September 2002 News & Events

For those readers who have not been updated on the latest legislation pertaining to the security industry, and by implication their role within the industry, a number of important new developments have taken place of late which should be of interest to you.

Some background might be useful. As a result of the introduction of the new Private Security Industry Regulation Act, 2001 (Act No 56 of 2001), which by the way is now law and has been since the Act was promulgated in February 2002, a number of providers of security services, who were not obliged to register as security officers in terms of the previous legislation, have been given notice by the Minister for Safety and Security to register under the new Private Security Industry Regulation Act. These include security services such as:

* Locksmiths.

* Private investigators.

* Security training provider.

* Manufacturers, importers and distributors of monitoring devices as defined in the Interception and Monitoring Prohibition Act, 1992.

* Installers and repairers of security equipment or persons servicing security equipment.

* Labour brokers and others making persons available to render a security service.

* Persons who monitor the signals or transmissions from electronic security equipment.

* Persons who manage or control the rendering of security services.

The Minister for Safety and Security, (the late) Steve Tshwete, determined through a notice published in terms of the Private Security Industry Regulation Act, 2001 that every category or class of security service providers (as mentioned above) need to be registered before 1 October 2002 if they intend to render a security service from this date. To ensure timeous processing of an application, applicants were to submit their applications to the Authority before 1 August 2002.

Well, you can imagine the furore this sudden extension of the Act to the greater industry caused. Whilst the guarding, cash-in-transit and armed reaction sectors may well have been consulted in the formulation of the Act, you can bet your bottom dollar that no-one of any influence in the electronic security industry was consulted. Even as a major media player in this space, Hi-Tech Security Solutions was none the wiser about the implications of the new Act until some months after it had become law!

A legitimate and trustworthy security industry

Whilst the intent of the legislation is to ensure a legitimate and trustworthy local private security industry - an objective no-one can legitimately be opposed to - clearly there was some work to be done.

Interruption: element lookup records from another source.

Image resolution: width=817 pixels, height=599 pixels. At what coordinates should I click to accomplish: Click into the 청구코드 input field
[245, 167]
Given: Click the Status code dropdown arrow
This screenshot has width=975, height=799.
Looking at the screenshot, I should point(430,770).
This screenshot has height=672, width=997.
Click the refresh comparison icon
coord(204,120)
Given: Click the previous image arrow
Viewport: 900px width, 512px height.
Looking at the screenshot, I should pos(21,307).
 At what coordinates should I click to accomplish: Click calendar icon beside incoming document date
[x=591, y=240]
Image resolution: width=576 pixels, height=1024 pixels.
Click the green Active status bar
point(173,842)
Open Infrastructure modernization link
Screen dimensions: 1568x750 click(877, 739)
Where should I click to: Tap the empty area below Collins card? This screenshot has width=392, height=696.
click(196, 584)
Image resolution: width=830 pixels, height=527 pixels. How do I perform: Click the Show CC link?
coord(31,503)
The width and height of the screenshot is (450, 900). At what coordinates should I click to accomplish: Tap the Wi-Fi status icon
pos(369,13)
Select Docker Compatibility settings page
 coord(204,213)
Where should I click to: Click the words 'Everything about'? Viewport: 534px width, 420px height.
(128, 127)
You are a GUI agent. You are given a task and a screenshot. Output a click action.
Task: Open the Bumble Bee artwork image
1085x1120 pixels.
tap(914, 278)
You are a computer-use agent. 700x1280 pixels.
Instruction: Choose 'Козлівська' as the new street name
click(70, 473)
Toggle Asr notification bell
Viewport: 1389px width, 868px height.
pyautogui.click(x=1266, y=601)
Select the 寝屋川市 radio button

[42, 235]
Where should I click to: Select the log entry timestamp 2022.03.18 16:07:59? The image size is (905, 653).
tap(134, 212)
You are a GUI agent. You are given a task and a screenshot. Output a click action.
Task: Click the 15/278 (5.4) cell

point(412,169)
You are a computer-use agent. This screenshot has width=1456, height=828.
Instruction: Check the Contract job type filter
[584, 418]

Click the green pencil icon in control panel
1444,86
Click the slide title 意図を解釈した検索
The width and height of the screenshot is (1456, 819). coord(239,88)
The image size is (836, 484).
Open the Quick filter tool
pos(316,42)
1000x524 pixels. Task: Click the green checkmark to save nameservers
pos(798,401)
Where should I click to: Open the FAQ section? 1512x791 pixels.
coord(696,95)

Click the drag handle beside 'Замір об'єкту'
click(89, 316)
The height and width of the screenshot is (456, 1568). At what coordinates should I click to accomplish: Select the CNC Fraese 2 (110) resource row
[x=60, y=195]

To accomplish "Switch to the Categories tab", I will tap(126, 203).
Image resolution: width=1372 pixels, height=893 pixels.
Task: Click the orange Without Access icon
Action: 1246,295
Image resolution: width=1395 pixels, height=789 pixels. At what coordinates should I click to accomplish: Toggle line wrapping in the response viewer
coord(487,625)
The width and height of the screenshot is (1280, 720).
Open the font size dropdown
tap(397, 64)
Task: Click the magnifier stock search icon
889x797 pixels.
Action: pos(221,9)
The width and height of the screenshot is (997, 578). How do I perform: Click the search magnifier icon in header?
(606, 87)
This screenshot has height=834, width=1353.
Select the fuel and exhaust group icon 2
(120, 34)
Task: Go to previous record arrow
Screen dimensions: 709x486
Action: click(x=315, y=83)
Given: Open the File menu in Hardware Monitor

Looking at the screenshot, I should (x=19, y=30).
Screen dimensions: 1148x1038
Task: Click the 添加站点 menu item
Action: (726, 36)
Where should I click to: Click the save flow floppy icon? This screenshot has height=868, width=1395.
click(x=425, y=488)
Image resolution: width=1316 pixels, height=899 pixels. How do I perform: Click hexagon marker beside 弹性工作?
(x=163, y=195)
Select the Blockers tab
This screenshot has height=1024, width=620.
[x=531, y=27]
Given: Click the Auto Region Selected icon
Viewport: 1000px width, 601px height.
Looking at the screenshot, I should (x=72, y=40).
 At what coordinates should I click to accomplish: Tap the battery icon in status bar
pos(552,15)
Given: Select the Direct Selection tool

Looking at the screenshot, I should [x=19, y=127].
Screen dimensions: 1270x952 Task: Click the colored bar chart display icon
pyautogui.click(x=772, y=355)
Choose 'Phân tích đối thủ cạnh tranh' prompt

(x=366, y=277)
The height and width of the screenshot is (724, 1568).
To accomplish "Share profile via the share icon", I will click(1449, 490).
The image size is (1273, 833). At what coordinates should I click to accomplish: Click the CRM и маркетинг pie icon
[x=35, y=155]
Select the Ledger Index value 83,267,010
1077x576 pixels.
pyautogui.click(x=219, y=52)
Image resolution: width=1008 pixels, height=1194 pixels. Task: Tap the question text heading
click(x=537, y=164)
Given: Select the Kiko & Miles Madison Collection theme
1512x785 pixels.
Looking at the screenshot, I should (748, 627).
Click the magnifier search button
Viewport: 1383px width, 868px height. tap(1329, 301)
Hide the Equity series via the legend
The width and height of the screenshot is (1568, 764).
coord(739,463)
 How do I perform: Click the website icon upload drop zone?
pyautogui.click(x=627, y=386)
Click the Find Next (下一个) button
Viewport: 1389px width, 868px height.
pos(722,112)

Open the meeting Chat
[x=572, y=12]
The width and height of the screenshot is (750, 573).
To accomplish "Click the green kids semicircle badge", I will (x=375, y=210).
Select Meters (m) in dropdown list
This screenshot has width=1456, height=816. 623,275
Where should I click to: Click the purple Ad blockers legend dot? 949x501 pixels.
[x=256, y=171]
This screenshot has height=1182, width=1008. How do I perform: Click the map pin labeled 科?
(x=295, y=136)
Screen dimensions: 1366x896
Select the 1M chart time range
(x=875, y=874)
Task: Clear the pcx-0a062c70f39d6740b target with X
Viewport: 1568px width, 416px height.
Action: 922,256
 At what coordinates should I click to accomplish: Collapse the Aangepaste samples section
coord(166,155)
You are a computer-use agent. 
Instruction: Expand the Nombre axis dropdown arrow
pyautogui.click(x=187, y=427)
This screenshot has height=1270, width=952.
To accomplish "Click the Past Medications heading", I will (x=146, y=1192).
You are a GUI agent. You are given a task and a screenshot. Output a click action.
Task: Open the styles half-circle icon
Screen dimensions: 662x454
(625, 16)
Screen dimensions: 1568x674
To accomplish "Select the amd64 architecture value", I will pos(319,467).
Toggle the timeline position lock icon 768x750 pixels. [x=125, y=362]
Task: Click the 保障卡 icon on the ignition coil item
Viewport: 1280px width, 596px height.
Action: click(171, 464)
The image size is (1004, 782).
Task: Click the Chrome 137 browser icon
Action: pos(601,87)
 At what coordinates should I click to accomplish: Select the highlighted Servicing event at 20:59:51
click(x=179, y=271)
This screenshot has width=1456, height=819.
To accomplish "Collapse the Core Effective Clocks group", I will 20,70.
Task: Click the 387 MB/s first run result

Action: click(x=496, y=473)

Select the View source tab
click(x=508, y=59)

To the industry's credit, both ESDA (Electronic Security Distributors' Association) and the FDIA (Fire Detection Installers' Association) got cracking and engaged the powers that be.

Electronic Security Distributors' Association (ESDA) chairman Anthony Rosenbaum, addressed a letter to the minister of Safety and Security on behalf of the members of the Electronic Security Distributors' Association on the 24 July 2002 just weeks before the cut-off date for registration to the Security Industry Regulatory Authority.

In his letter, the ESDA chairman asked for exemption to the current training requirement to Grade B as implemented by the Security Industry Regulatory Authority, as the Grade B standard is applicable only to the guarding industry. (Yes, the regulations as they stand require all SIRA registrations to have some degree of guarding qualification, clearly a ludicrous situation for a distributor, installer or consultant of electronic security technology solutions.) ESDA requested a moratorium of approximately six months in order to set up relevant training courses as already established in terms of the National Qualification Framework by the Standards Generating Body.

The appeal was made on the basis that the Act was unfair in insisting that the electronic security distribution industry comply with regulations tailored to the guarding industry. This is contrary to the Act which states in Chapter 2, Private Security Industry Regulatory Authority, under the Objects of the Authority clauses 3i. and 3j, "ensure that the process of registration of security service providers is transparent, fair, objective".

The Act has been amended

The good news is that the Private Security Industry Regulatory Authority notified the industry on 26 July 2002 that the Act published in the Government Gazette dated 8 March 2002 has been amended. Those who are required to register with the Private Security Regulatory Authority must submit their applications for registration by 1 December 2002 and no longer by 1 August 2002. The registration date of 1 October 2002 has now been amended to 1 March 2003.

There are still many grey areas in terms of the new legislation, and these affect both suppliers and users of security solutions. Only SIRA registered companies will be able to do business, which is not a bad thing at all. Fly-by-nights will be on the run, and hopefully we will rid the industry of the unscrupulous players which harm us all.